The numbers or the figure change on the second render (Track A). A Track A analysis should produce the same rendered output on every render of the same dataset. Confirm the data file is inside your project folder so the path is stable, and confirm you are loading and summarizing the dataset directly (not generating its own random sample — that would be Track B work).
The figure does not appear (Track A). The chunk silently errored on an unknown column name. Check colnames(data). Quotation marks in aes() are a classic Week-8 carryover bug — see Lab 6’s troubleshooting section.
The interpretation paragraph contradicts the rendered output. Re-render, then re-read. If your prose and the PDF disagree, fix the prose to match the PDF, or fix the analysis or simulation to actually produce the result your prose describes, then re-render and re-read again.
The PDF is suddenly enormous. Either an oversized embedded image or an accidentally printed long vector. Summarize instead of printing.

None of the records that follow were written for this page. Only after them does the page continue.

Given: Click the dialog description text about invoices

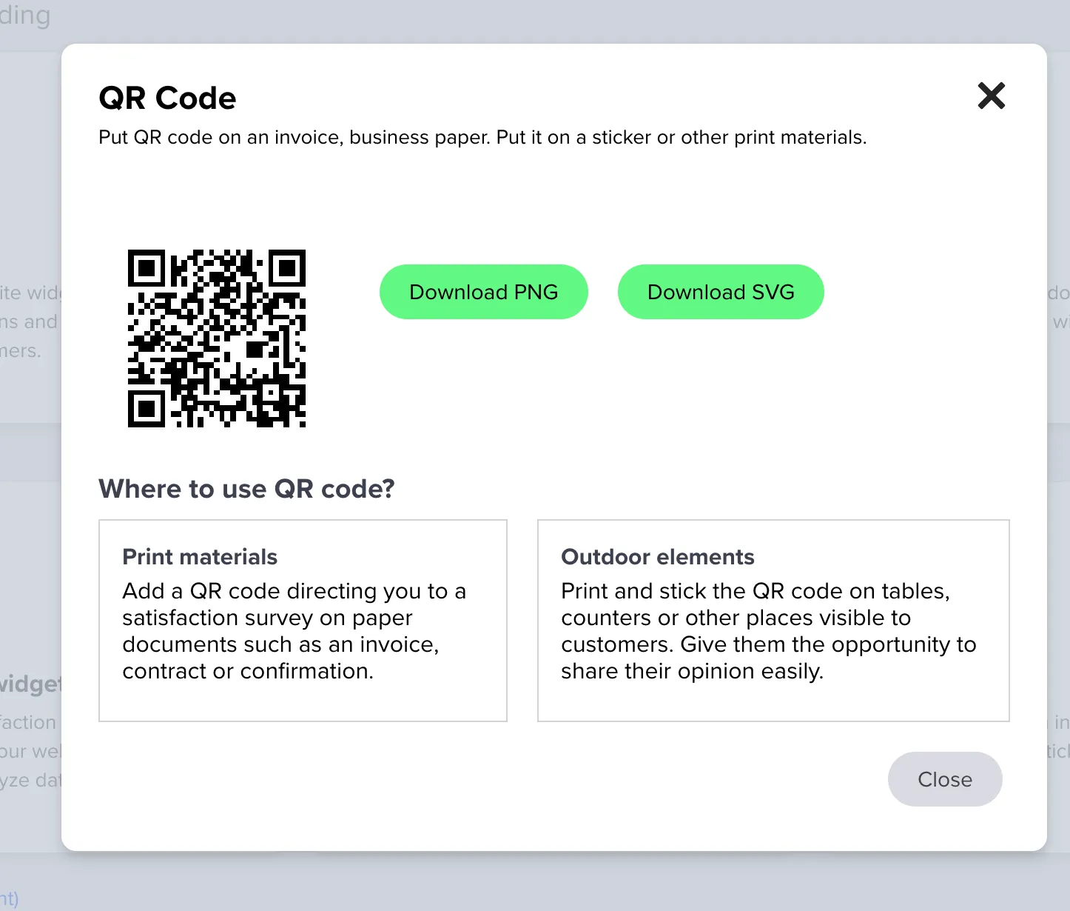Looking at the screenshot, I should (482, 137).
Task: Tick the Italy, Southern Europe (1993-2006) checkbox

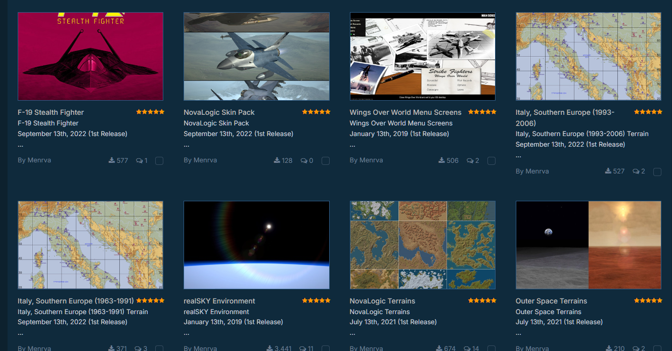Action: [x=657, y=172]
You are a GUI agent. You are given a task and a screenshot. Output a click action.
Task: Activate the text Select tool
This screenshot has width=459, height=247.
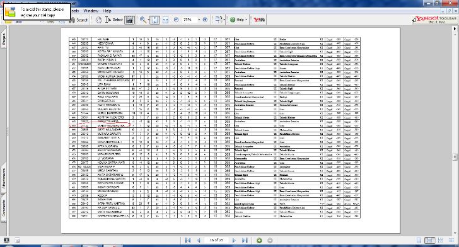pyautogui.click(x=114, y=20)
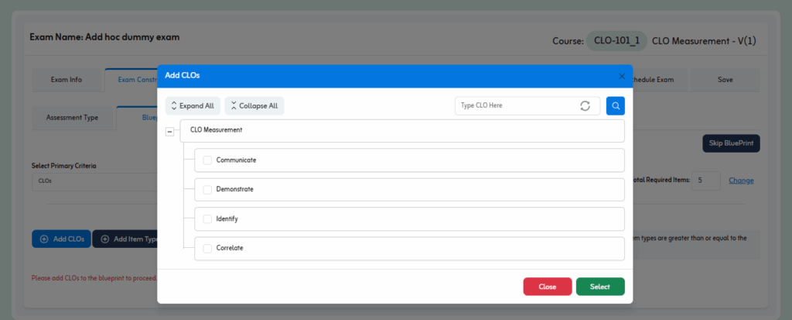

The render-twice habit is the load-bearing finishing move for both tracks. The PDF the LMS grader will see is the second render, not the first.

AI in the R Project

AI assistance is appropriate for the same kinds of help you have used across Weeks 7–9: R syntax lookup, debugging a chunk error, explaining what a chunk does, rephrasing prose, catching a typo, suggesting a label for a plot axis, reading a Quarto or LaTeX render warning. See the AI use guidelines for the full pattern.

What AI cannot do in the R Project:

AI cannot read your rendered evidence for you. Track A: what the rendered analysis shows about your dataset is what you see in the rendered PDF, not what an assistant predicts the analysis would show. Track B: what the simulation under your seed produces is what is in the rendered PDF, verified by re-running with the same seed yourself.
AI cannot decide whether your interpretation is honest. Honesty about what a small dataset or a small simulation can and cannot support is your call.
AI fabricates dataset URLs and citations. Anything you cite is your responsibility to confirm.

The Verification line of your AI Use Note is the load-bearing one for the project. It must name what you actually checked — not “I used Claude.” If you did not use AI, say so on the Tool line; that is a complete AI Use Note.

Where the project folder lives

The project’s portfolio location is math-software-portfolio/r-project/, alongside latex-project/ from Week 6 and the weekly hw01/–hw09/ folders you built in Weeks 1–9. The folder is the project’s permanent home — you finish it in place and submit it from there.

The exact project material — including the prompt and the submission details — lives in the course LMS.

Looking ahead

Module B closes at the end of Week 10. Next week, Module D opens with the AI module (Weeks 11–12). Those two weeks carry the two non-droppable weekly AI assignments — the AI module’s parallel to the LaTeX Project (Module A) and the R Project (Module B). The Week 13 portfolio/workflow conference is where the finished r-project/ folder is reviewed as part of the portfolio next to the finished latex-project/ folder and your weekly artifacts.

Submit the R Project in the state you want to read again at the end of the term.